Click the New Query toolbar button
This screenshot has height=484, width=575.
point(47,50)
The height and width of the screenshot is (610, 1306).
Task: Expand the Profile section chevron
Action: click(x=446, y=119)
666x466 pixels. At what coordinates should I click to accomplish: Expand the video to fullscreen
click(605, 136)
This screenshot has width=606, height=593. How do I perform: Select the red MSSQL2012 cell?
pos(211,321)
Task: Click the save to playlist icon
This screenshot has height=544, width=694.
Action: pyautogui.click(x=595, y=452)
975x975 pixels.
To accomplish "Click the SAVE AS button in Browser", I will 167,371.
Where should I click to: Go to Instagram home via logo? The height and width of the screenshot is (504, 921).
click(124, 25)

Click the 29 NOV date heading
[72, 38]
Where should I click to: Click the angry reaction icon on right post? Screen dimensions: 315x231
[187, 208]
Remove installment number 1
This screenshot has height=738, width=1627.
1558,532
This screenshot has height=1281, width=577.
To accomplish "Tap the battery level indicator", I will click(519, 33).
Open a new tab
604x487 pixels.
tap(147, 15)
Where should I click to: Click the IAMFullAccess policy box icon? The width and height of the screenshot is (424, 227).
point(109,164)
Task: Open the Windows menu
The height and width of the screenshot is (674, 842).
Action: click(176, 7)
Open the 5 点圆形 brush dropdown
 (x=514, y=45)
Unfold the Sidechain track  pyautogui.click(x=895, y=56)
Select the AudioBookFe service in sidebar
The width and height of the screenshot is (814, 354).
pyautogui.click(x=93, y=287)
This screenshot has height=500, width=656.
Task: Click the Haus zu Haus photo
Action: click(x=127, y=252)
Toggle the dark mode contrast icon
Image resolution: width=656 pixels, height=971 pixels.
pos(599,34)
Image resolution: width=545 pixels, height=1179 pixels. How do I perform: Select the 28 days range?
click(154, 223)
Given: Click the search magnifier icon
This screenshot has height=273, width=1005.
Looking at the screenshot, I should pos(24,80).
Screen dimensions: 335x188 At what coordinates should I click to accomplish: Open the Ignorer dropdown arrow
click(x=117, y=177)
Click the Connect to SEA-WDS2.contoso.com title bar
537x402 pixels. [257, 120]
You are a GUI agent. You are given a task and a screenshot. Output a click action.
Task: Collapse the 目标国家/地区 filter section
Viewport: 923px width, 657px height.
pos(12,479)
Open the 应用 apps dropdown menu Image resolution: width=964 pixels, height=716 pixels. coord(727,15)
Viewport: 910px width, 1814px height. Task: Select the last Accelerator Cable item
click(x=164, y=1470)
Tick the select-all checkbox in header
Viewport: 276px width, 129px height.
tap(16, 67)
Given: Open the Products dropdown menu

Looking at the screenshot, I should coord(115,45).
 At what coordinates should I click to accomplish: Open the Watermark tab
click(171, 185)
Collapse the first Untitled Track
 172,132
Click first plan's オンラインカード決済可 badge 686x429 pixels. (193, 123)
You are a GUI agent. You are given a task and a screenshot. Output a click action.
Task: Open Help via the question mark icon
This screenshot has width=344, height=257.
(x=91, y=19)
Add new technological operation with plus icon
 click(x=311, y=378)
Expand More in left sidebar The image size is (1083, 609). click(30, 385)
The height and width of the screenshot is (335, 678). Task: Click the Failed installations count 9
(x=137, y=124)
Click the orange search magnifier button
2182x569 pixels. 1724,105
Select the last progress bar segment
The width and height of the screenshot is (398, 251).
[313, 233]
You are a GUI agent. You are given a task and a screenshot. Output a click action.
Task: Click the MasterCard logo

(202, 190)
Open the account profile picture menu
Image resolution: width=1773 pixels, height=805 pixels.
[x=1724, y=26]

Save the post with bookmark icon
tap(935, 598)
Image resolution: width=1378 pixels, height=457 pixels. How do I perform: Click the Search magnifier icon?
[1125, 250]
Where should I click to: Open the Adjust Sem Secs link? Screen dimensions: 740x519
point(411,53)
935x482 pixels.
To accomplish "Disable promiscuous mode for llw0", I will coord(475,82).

============================================================

Requirement
In the data above, which lines lie between the line with "This screenshot has height=544, width=694." and the line with "Remove installment number 1", inclusive? Print those lines exactly and nothing else.

Solution to the problem
This screenshot has height=544, width=694.
Action: pyautogui.click(x=595, y=452)
975x975 pixels.
To accomplish "Click the SAVE AS button in Browser", I will 167,371.
Where should I click to: Go to Instagram home via logo? The height and width of the screenshot is (504, 921).
click(124, 25)

Click the 29 NOV date heading
[72, 38]
Where should I click to: Click the angry reaction icon on right post? Screen dimensions: 315x231
[187, 208]
Remove installment number 1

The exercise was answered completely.